[LISTED ENTRIES]:
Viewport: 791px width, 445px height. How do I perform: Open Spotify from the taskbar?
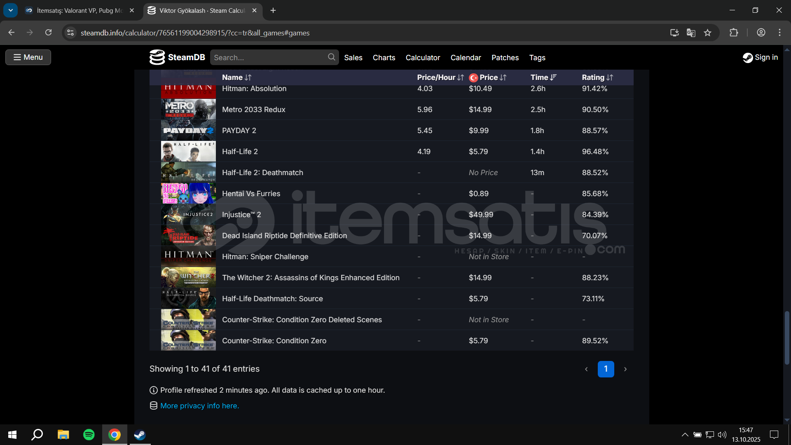click(89, 435)

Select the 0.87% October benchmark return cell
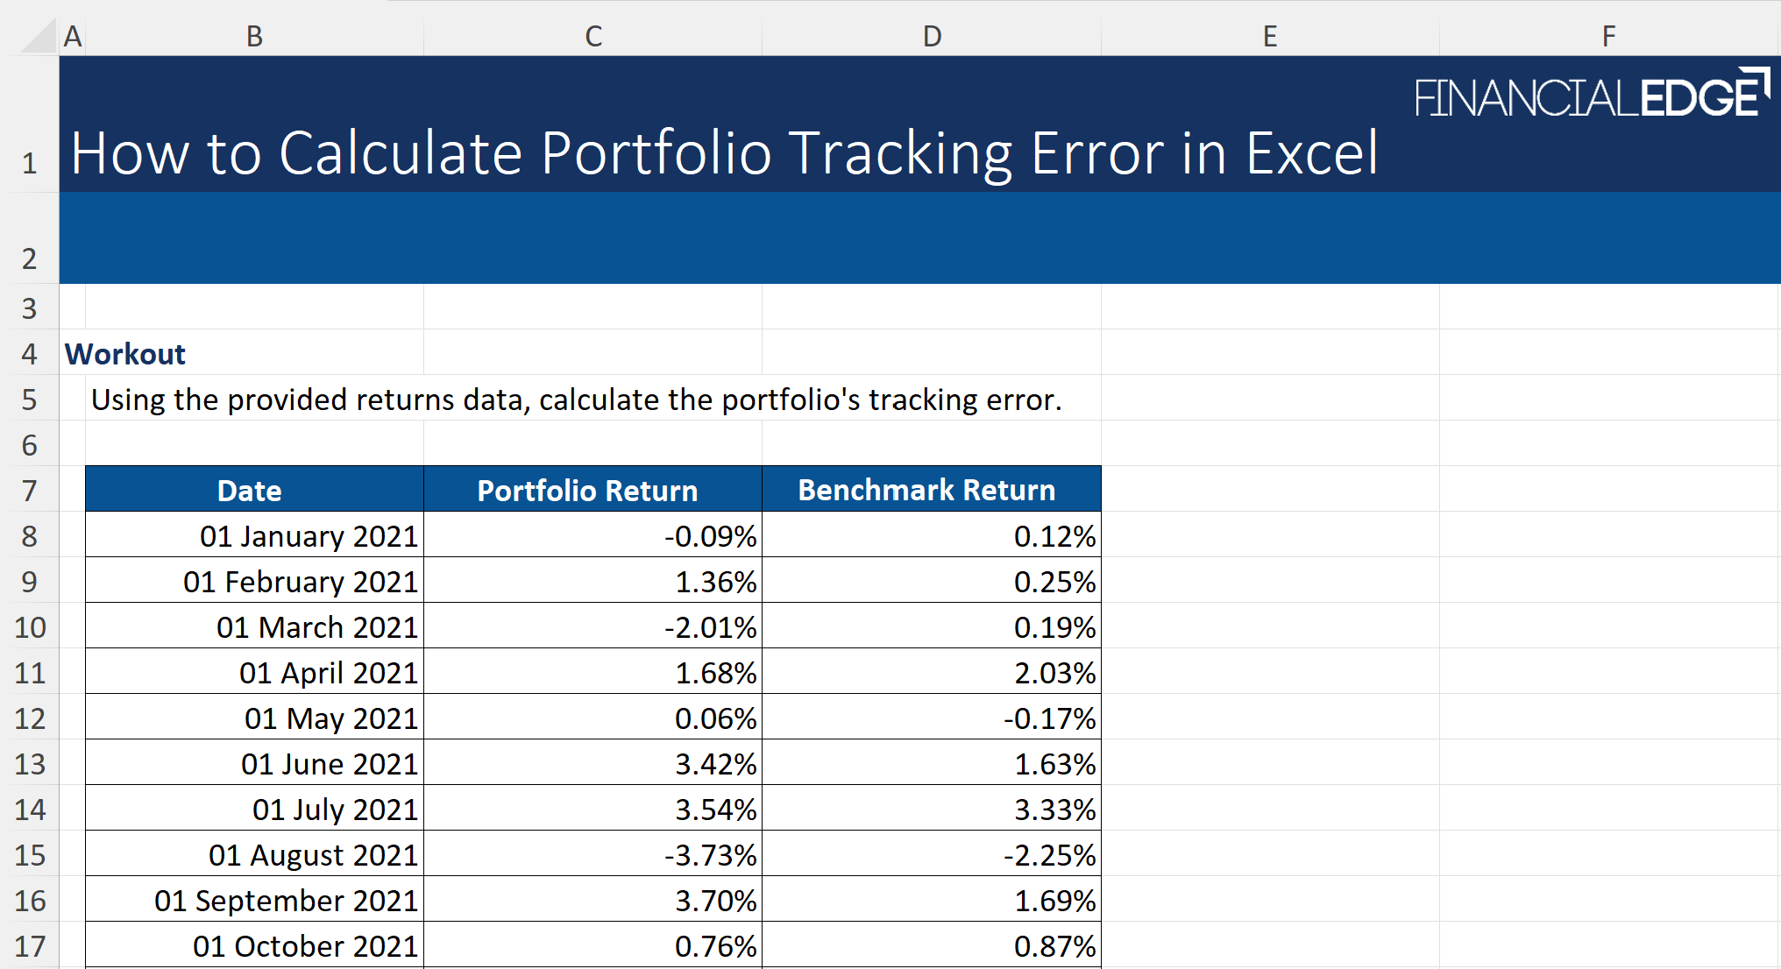tap(931, 945)
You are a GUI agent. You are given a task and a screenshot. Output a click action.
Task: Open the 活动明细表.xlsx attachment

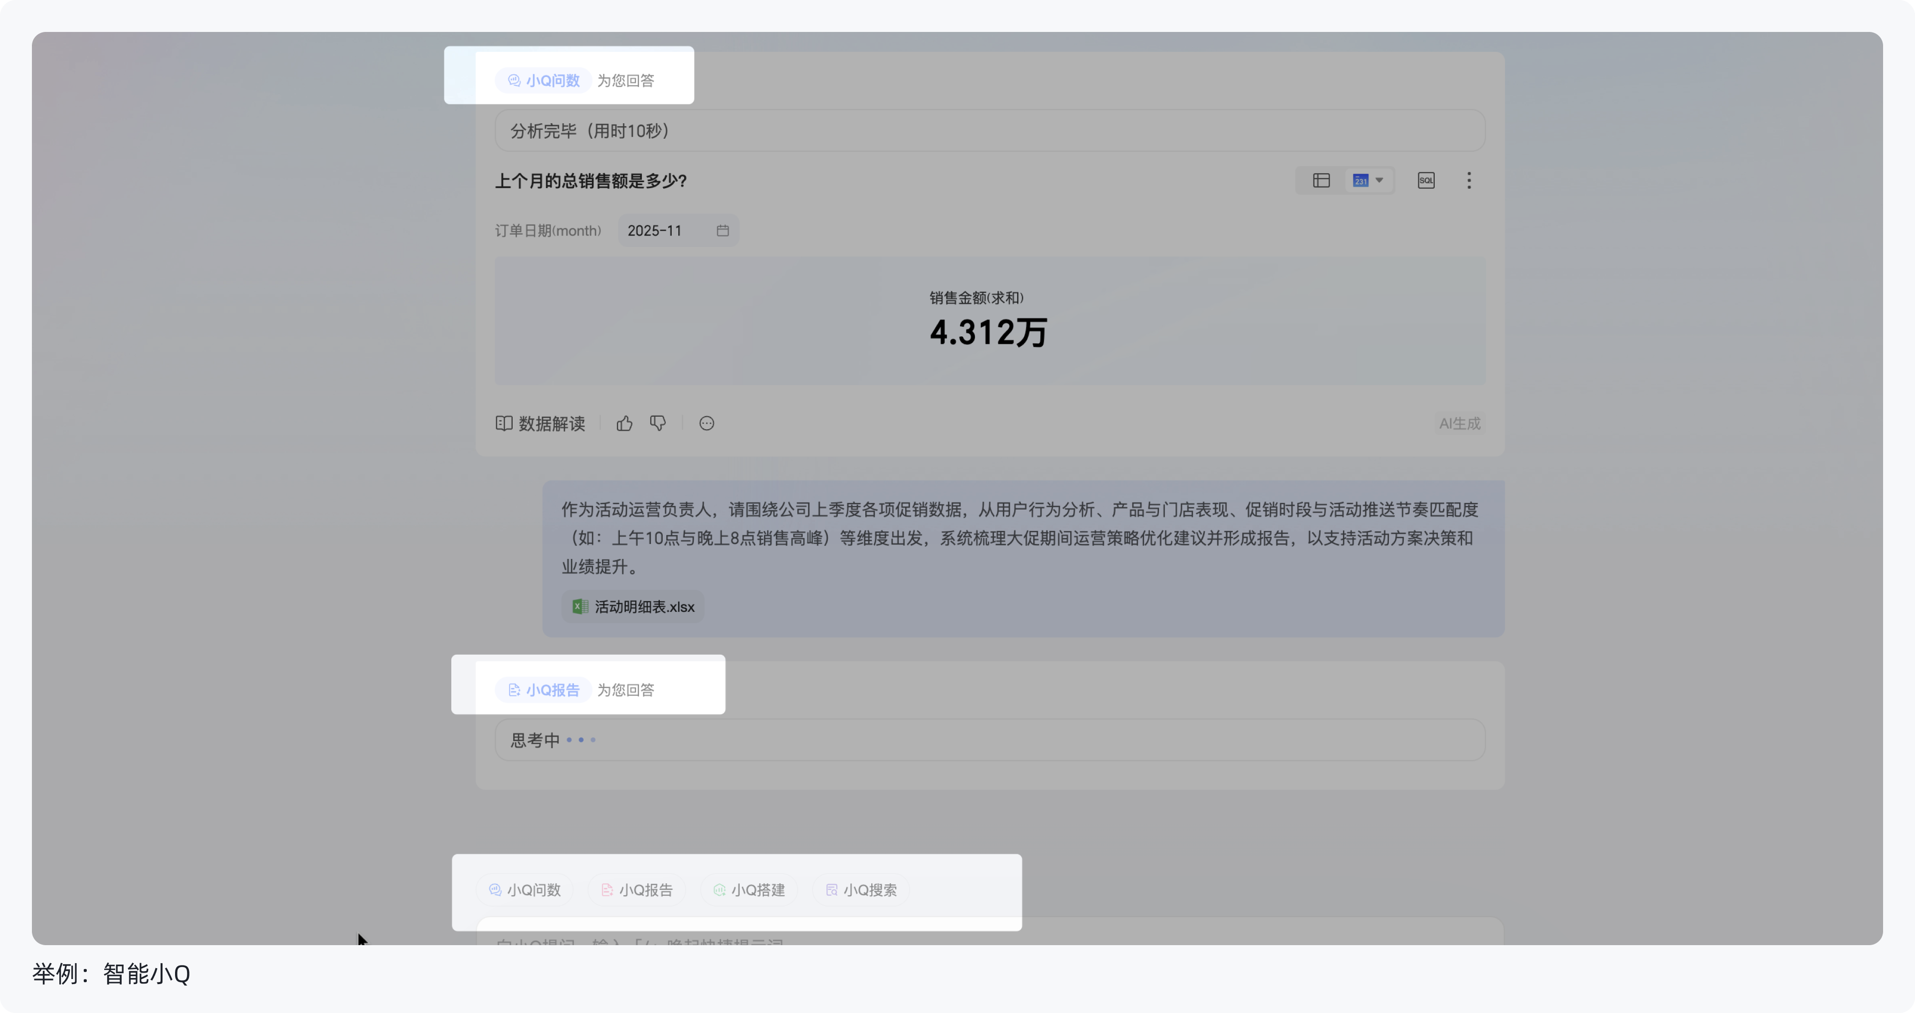(x=632, y=606)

[WORK ORDER]:
Print the records above exactly, minus pictures.

[ANSWER BOX]:
Viewport: 791px width, 445px height. How do I perform: Open Spotify from the taskbar?
click(89, 435)

Select the 0.87% October benchmark return cell
tap(931, 945)
You are a GUI agent. You are given a task and a screenshot. Output a click action.
Task: Open the 活动明细表.xlsx attachment

(x=632, y=606)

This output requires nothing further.